Pourquoi la BCE et la Fed vont dans le mauvais sens

Pourquoi la BCE et la Fed prennent-elles selon vous de mauvaises décisions?

Nous sommes dans un scénario à la fois paradoxal et inédit en matière de politique monétaire. Comme le démontrent ses dernières décisions (allongement de sa politique de rachats d’actifs et nouvelle baisse de son taux d’intérêt au jour le jour de -0,2% à -0,3%), la Banque centrale européenne (BCE) se veut toujours plus accommodante. Tandis que la Réserve fédérale américaine (Fed) s’apprête à annoncer une remontée de ses taux. Pourtant, au vu de la situation économique de la zone euro comparée à celle des Etats-Unis, c’est l’inverse qui devrait se produire. Car si le rythme de la croissance tend à s’accélérer en Europe, celui-ci prend le chemin inverse outre-Atlantique.

Qu’est-ce qui motive un durcissement de la politique monétaire de la Fed?

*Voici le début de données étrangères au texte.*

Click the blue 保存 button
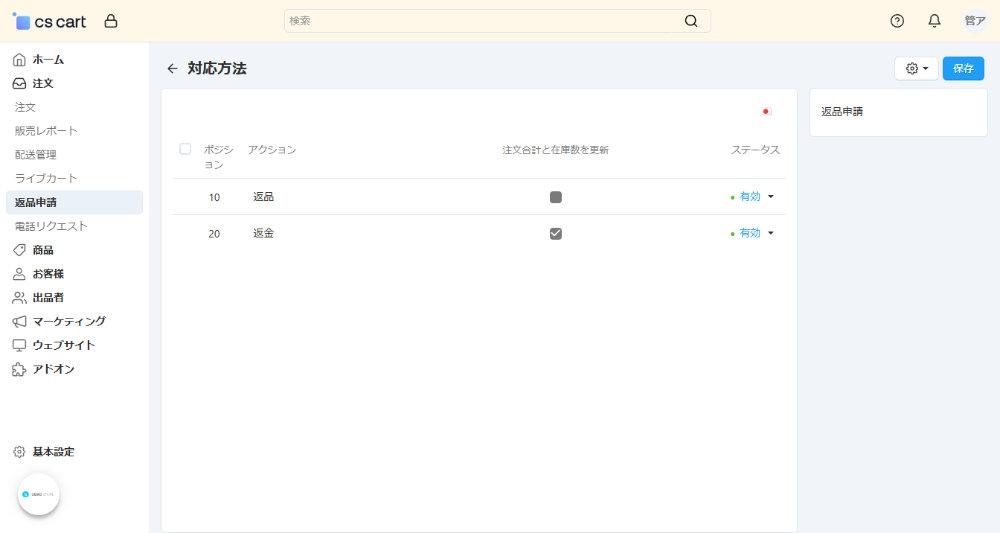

Qu’il s’agisse de l’évolution de l’inflation, de l’endettement ou d’une éventuelle bulle financière ou immobilière outre-Atlantique, rien ne justifie un durcissement de la politique monétaire de la Fed. Au contraire. Après six ans, les Etats-Unis entrent dans la fin d’un cycle expansionniste avec une croissance encore robuste, mais qui devrait tourner autour des 2% l’an prochain. Autrement dit, l’absence d’inflation, le recul de la profitabilité des entreprises et la remontée des risques de défaut des entreprises militeraient plutôt pour une politique monétaire plus expansionniste. Mais la Fed n’a pas de marge de manœuvre : son taux d’intervention est au plus bas, et la taille de son bilan est très élevée. Pour avoir des munitions aujourd’hui, la banque centrale américaine aurait dû resserrer sa politique monétaire dès 2012.

Mettez-vous sur le même plan les stratégies de la Fed et de la BCE ?

Si l’on peut s’interroger sur la pertinence de la stratégie de la Fed, celle de la BCE me semble encore plus ubuesque. Que constate-t-on? L’Europe amorce sa deuxième année de reprise économique avec une croissance qui devrait se situer aux alentours d’1,5% en 2016. Pourtant, alors que l’Europe entre dans un début de cycle expansionniste, la BCE poursuit comme si de rien n’était l’assouplissement de sa politique monétaire.

Son objectif – officiel – est de faire tendre l’inflation vers les 2%. Mais force est de constater qu’elle n’y parvient pas. Quant à son but – officieux –, qui était de faire baisser l’euro, il est atteint. Son taux de change avec le dollar tourne autour d’1,08, ce qui est inférieur à la parité de pouvoir d’achat entre les deux devises, qui se situe historiquement entre 1,15 et 1,17 dollar pour 1 euro. Or continuer à faire baisser la monnaie européenne reviendrait à s’engager dans une guerre des changes que les dirigeants de la BCE ne manquent pas de condamner en public. En réalité, l’institution de Francfort s’est piégée elle-même. Du coup, elle passe son temps à courir derrière des marchés -financiers d’autant plus frustrés qu’ils lui en demandent toujours plus.